Senator for Khyber Pakhtunkhwa
- In office 21 December 1990 – 21 March 1997
- Preceded by: Salim Saifullah Khan

Minister for Petroleum and Natural Resources
- In office 26 January 1994 – 5 November 1996
- Prime Minister: Benazir Bhutto
- Preceded by: Jehangir Badar
- Succeeded by: Nouraiz Shakoor

Minister for Environment and Urban Affairs
- In office 24 January 1990 – 18 July 1993
- Prime Minister: Nawaz Sharif
- Succeeded by: Shahida Jamil

Personal details
- Born: 7 June 1945 (age 81) Peshawar, North West Frontier Province, British India (now Khyber Pakhtunkhwa, Pakistan)
- Party: PMLN (2024-present)
- Other political affiliations: IPP (2023-2024) PMLN (2022-2023) PTI (2018-2022) PMLN (2013-2018) Pakistan Peoples Party PML-Q (2001-2008) PMLN (1997-1999) Pakistan Muslim League (J) (1993-1997) Islami Jamhoori Ittehad (1988-1993) Pakistan Muslim League (1985-1988)
- Relations: Salim, Humayun (brothers) Ghulam Ishaq Khan (father-in-law) Omar Ayub Khan (son-in-law)
- Alma mater: University of Peshawar Christ Church, Oxford University of Southern California

= Anwar Saifullah Khan =

Pakistani politician

Anwar Saifullah Khan (born 7 June 1945) is a Pakistani politician and industrialist. As a member of the Pakistan Muslim League (Junejo), he served in Prime Minister Nawaz Sharif's cabinet as Federal Minister of Environment and Urban Affairs from 1990 to 1993 and as Federal Minister for Petroleum and Natural Resources from 1994 to 1996 in coalition with Prime Minister Benazir Bhutto.

He was also elected to the Senate from Khyber Pakhtunkhwa in 1990, serving until 1997.

In the 2008 general elections, Saifullah contested for two provincial seats from Lakki Marwat, and was elected to the Khyber Pakhtunkhwa Assembly from both.

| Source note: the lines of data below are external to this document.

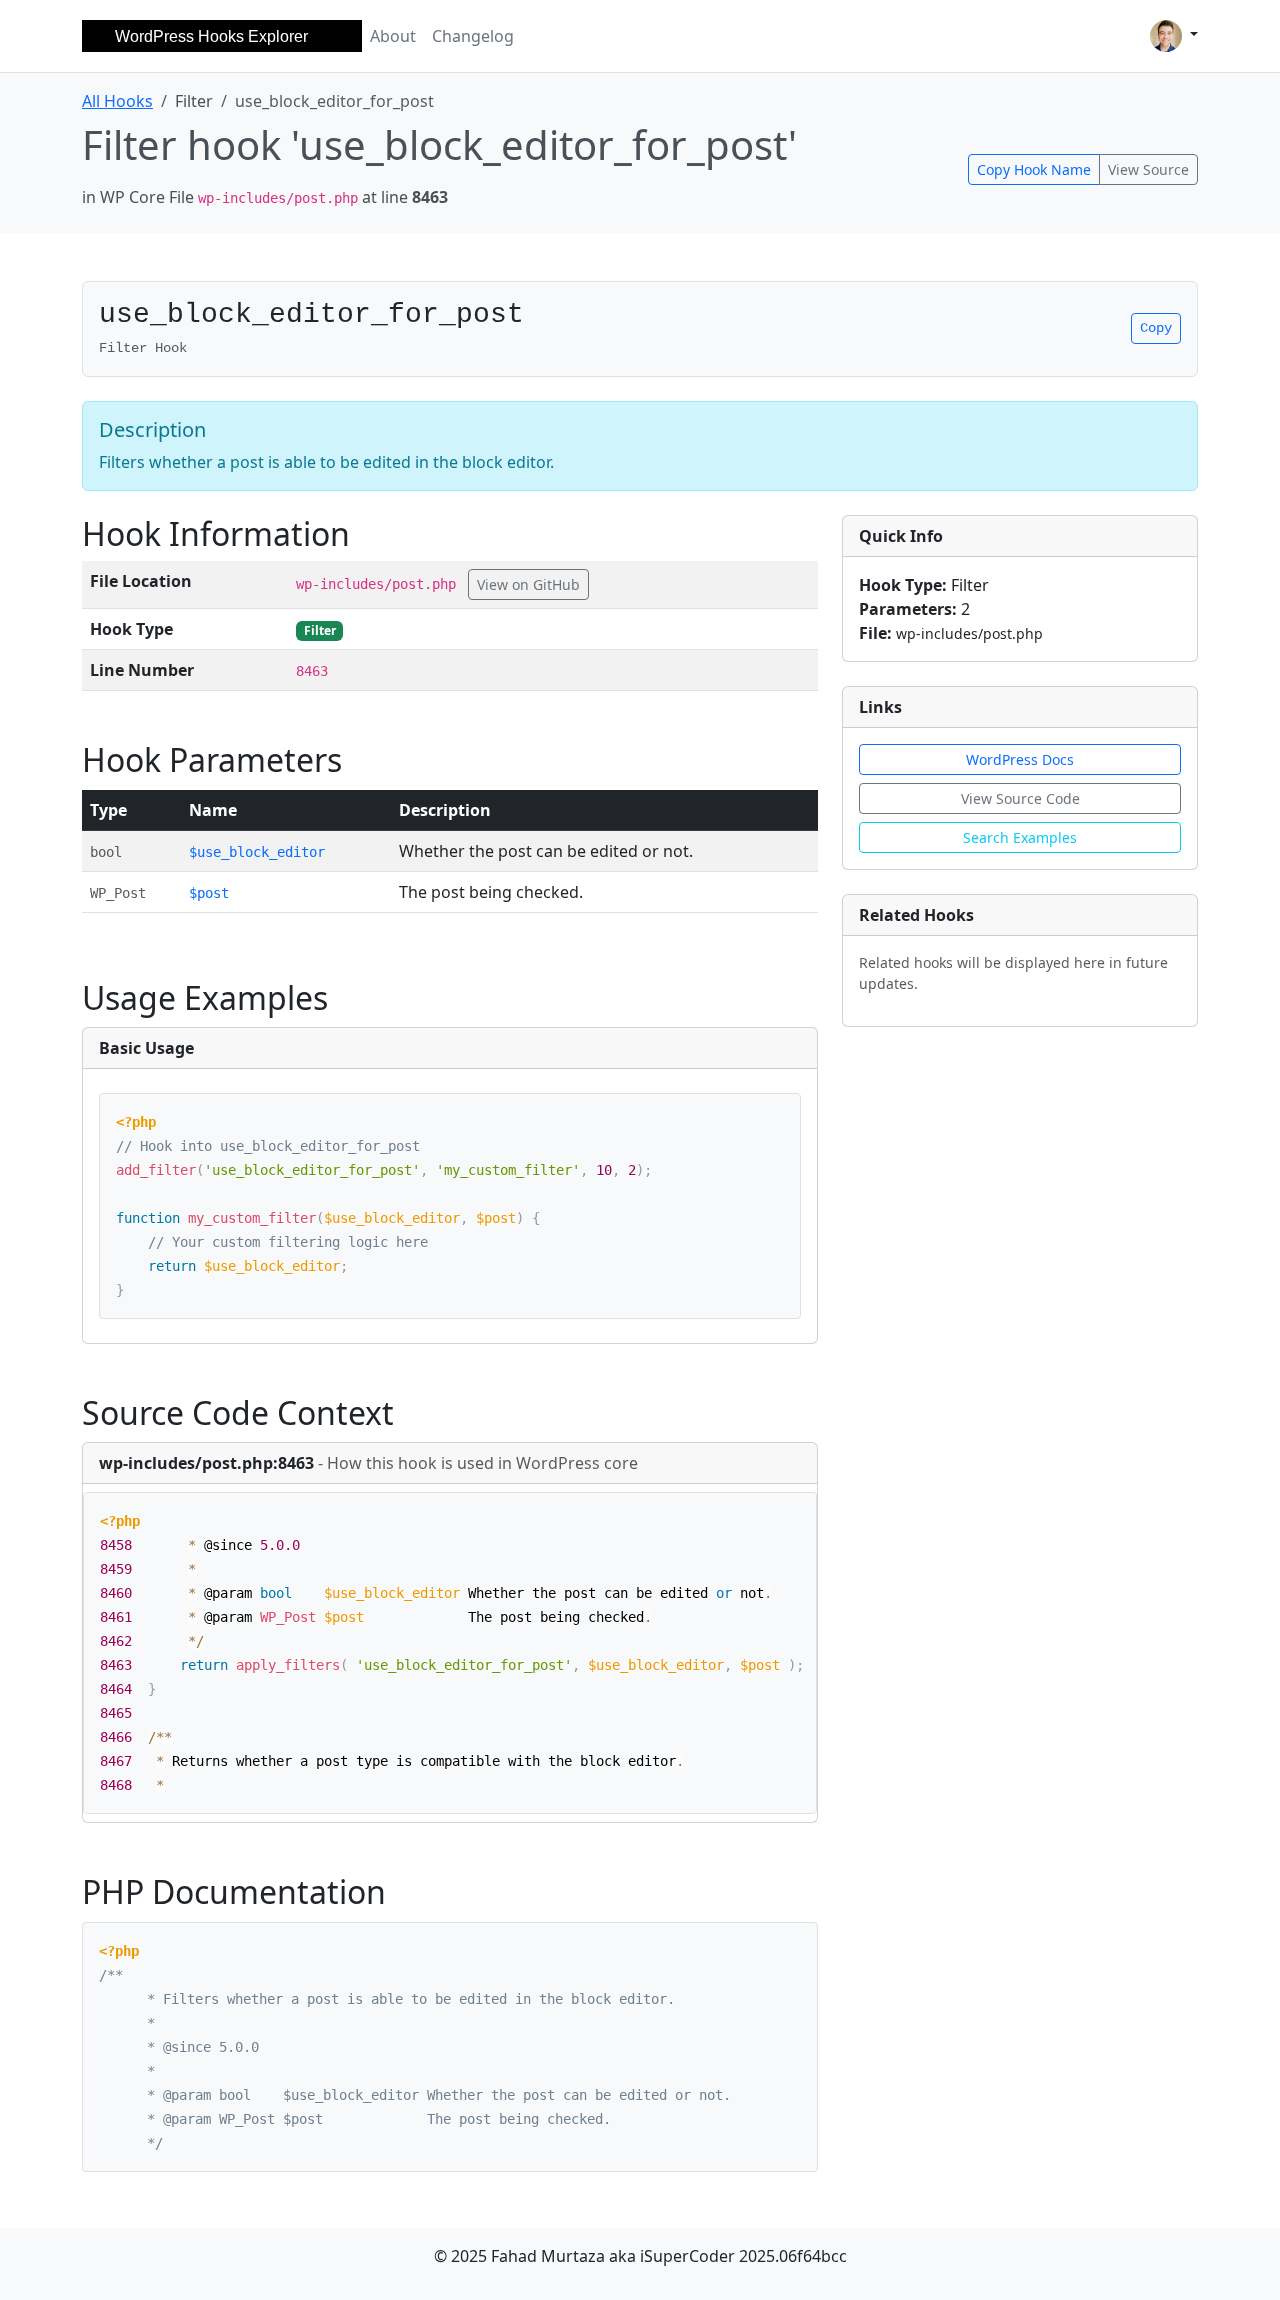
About (393, 36)
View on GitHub (528, 584)
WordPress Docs (1020, 759)
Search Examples (1020, 837)
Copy (1156, 328)
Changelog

He became a member of Pakistan People's Party in 2008.

==Early life and family==
Anwar Saifullah Khan was born in Peshawar into the Saifullah family hailing from Marwat tribe of Pashtuns. He is the son of Begum Kulsum Saifullah, and the brother of politicians Salim and Humayun Saifullah Khan. He is also the son-in-law of former President Ghulam Ishaq Khan, and the father-in-law of Omar Ayub Khan, the grandson of Pakistan's former military dictator Ayub Khan.

Anwar Saifullah was educated at the University of Peshawar, and Christ Church, Oxford. He took the post of co-chairman of Saif Group, a Pakistani conglomerate, in 1984.

==Political career==
Anwar Saifullah Khan was elected to the Senate from Khyber Pakhtunkhwa in 1990, serving until 1997 as a member of the Pakistan Muslim League (Junejo). He served in Prime Minister Nawaz Sharif's cabinet as Federal Minister of Environment and Urban Affairs from 1990 to 1993, and as Federal Minister for Petroleum and Natural Resources from 1994 to 1996 in coalition with Prime Minister Benazir Bhutto.

In the 2008 general elections, Saifullah contested for two provincial seats from Lakki Marwat, and was elected to the Khyber Pakhtunkhwa Assembly from both. He later joined Pakistan People's Party as a candidate for Governor of Khyber Pakhtunkhwa, but this was vetoed by coalition partner Awami National Party, a rival of the Saifullah family. He was instead appointed President of PPP Khyber Pakhtunkhwa, but resigned following his defeat in the 2013 general elections.